En déplacement officiel en Chine, le chancelier allemand Friedrich Merz a affirmé que les autorités chinoises avaient l’intention de passer une commande d’« un plus grand nombre d’appareils supplémentaires » auprès d’Airbus, pour « un total allant jusqu’à 120 appareils ».

« Le leadership chinois commandera un plus grand nombre d’avions supplémentaires à Airbus. La commande totale comprendra jusqu’à 120 avions supplémentaires », a-t-il déclaré devant la presse après un dîner avec le président Xi Jinping, en soulignant que cela « montre à quel point de tels déplacements peuvent être utiles ». Merz n’a donné aucun détail sur la répartition de ces avions entre les compagnies ou sur le calendrier de contractualisation et de livraisons. À ce stade, il s’agit d’une intention au plus haut niveau politique plutôt que d’un contrat finalisé annoncé par Airbus ou par les transporteurs concernés.

Un signal politique et industriel majeur pour Airbus

Si elle se concrétise, cette commande constituerait l’un des engagements les plus significatifs de compagnies chinoises envers un constructeur occidental depuis plusieurs années, dans un contexte de tensions commerciales et technologiques persistantes entre Pékin et Washington.
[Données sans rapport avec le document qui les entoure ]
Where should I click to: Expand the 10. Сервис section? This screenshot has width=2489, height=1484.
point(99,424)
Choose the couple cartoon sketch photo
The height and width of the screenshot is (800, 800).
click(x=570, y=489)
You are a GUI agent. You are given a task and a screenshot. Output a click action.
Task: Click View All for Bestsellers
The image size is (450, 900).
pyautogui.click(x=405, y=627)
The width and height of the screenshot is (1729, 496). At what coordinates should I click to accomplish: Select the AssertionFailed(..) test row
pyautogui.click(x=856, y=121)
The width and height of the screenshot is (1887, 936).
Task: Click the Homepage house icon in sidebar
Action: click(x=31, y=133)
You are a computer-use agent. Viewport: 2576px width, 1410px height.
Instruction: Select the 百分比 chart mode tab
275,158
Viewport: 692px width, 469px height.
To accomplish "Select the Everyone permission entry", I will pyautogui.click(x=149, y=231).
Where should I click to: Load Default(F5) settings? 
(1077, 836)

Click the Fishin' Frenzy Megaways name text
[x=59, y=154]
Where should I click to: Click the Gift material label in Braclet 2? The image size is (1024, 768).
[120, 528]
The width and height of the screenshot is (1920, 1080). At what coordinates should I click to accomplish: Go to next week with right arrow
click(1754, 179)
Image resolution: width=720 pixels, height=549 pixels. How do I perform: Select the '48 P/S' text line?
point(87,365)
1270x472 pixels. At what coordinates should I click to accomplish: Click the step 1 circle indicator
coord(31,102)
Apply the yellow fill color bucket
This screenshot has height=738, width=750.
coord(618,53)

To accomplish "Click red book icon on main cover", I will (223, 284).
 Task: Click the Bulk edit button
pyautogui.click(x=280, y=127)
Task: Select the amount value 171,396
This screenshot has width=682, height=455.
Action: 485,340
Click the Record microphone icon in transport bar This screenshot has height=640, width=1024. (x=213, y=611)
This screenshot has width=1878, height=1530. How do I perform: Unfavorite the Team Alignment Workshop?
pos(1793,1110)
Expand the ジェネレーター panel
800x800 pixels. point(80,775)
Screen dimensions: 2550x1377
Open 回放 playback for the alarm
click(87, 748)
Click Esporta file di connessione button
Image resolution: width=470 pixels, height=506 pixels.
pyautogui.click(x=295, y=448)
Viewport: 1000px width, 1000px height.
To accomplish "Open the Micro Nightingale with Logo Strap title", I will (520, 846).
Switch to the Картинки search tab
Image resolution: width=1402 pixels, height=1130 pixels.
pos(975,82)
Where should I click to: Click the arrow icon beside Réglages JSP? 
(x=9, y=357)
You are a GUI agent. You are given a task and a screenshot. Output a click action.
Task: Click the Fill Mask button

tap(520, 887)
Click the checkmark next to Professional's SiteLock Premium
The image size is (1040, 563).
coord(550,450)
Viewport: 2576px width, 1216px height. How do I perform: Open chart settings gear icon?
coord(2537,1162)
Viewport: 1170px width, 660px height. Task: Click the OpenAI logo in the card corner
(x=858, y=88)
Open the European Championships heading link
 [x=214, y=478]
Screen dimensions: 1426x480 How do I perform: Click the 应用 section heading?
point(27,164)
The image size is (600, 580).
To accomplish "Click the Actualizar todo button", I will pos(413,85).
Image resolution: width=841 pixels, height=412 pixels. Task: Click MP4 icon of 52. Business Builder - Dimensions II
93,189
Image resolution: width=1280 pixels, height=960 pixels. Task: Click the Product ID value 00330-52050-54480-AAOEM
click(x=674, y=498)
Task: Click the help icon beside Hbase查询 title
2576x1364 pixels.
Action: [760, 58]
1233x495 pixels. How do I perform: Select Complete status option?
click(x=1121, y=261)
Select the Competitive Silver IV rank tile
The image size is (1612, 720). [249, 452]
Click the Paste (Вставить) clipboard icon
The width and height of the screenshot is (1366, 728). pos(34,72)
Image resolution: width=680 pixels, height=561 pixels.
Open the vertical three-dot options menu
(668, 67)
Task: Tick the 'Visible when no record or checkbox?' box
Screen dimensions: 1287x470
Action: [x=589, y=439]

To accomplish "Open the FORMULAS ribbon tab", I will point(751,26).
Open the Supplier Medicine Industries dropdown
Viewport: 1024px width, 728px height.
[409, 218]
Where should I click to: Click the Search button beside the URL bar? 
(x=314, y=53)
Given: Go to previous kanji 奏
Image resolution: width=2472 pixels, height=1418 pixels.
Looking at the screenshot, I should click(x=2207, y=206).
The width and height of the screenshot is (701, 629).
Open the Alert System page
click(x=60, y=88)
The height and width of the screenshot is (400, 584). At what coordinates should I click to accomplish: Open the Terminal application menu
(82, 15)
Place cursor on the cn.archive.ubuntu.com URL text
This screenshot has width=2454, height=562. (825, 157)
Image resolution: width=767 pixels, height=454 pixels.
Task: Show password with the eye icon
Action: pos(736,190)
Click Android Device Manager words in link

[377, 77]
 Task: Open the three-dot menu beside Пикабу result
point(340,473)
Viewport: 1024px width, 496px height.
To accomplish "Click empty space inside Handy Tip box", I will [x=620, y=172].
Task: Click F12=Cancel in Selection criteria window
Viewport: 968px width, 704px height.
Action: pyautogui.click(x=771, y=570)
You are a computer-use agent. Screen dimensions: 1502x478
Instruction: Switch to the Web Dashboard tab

L’européen Airbus, qui dispose d’une ligne d’assemblage final à Tianjin pour la famille A320 et a décidé de l’étendre avec une deuxième chaîne, a l’avantage d’avoir maintenu une présence industrielle continue sur le marché chinois, ce qui a contribué à sécuriser de nouveaux volumes. Un engagement de l’ordre de 120 appareils, sans que le type soit précisé, s’inscrirait logiquement dans la montée en puissance de la capacité chinoise et dans le carnet de commandes déjà très chargé du constructeur européen sur les monocouloirs.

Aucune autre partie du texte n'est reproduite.